▼

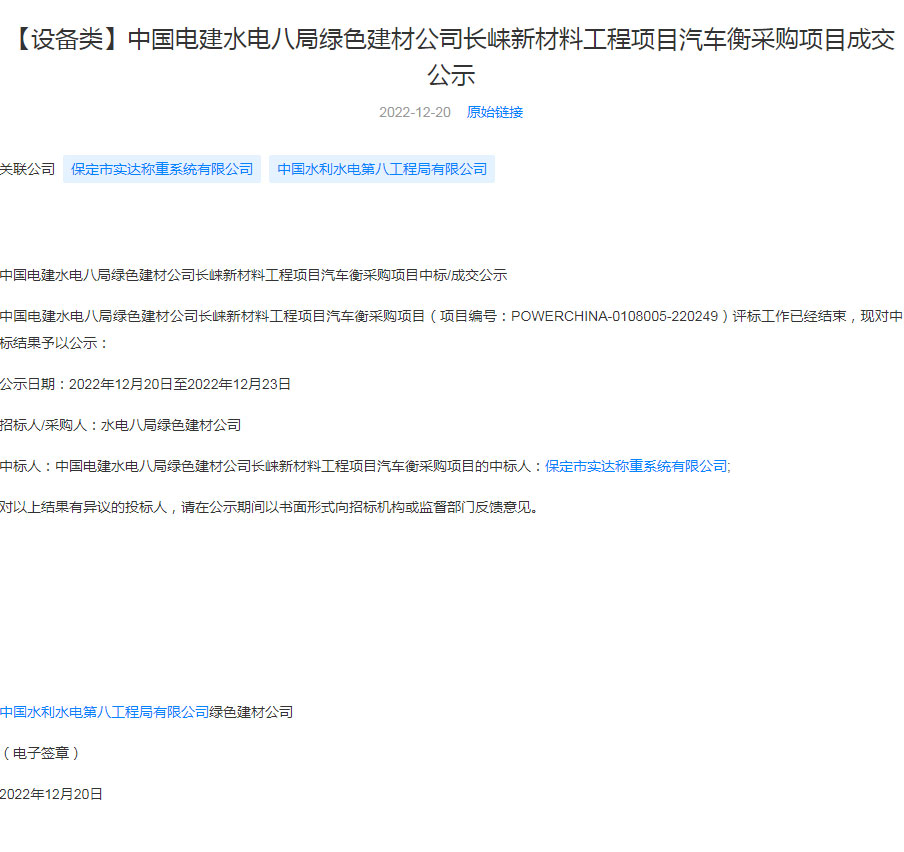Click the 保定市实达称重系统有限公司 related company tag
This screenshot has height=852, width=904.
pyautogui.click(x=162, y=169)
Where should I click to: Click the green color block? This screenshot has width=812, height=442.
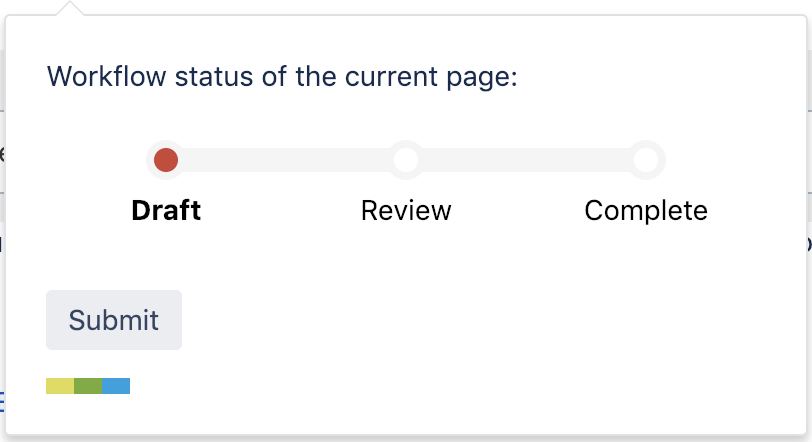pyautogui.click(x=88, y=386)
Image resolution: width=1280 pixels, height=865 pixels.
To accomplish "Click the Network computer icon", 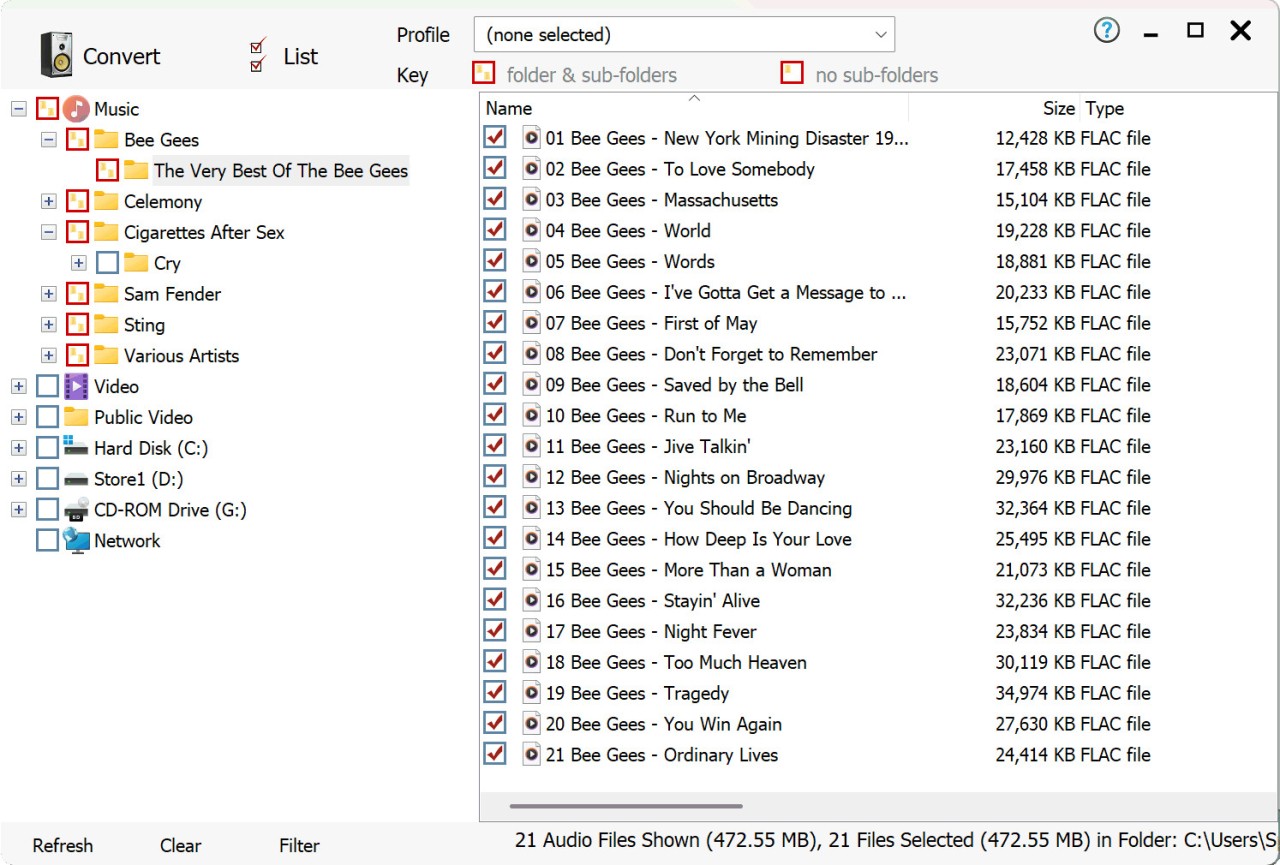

▲

**Task:**
Rewrite the lines from the one containing "Where should I" through the last line above as a Markdown table with the columns Row and Line, and skip any blank lines. Leave the pictures out of the table.

**Full answer:**
| Row | Line |
|---|---|
| 1 | Where should I click to: Click the green color block? This screenshot has width=812, height=442. |
| 2 | pyautogui.click(x=88, y=386) |
| 3 | Image resolution: width=1280 pixels, height=865 pixels. |
| 4 | To accomplish "Click the Network computer icon",  |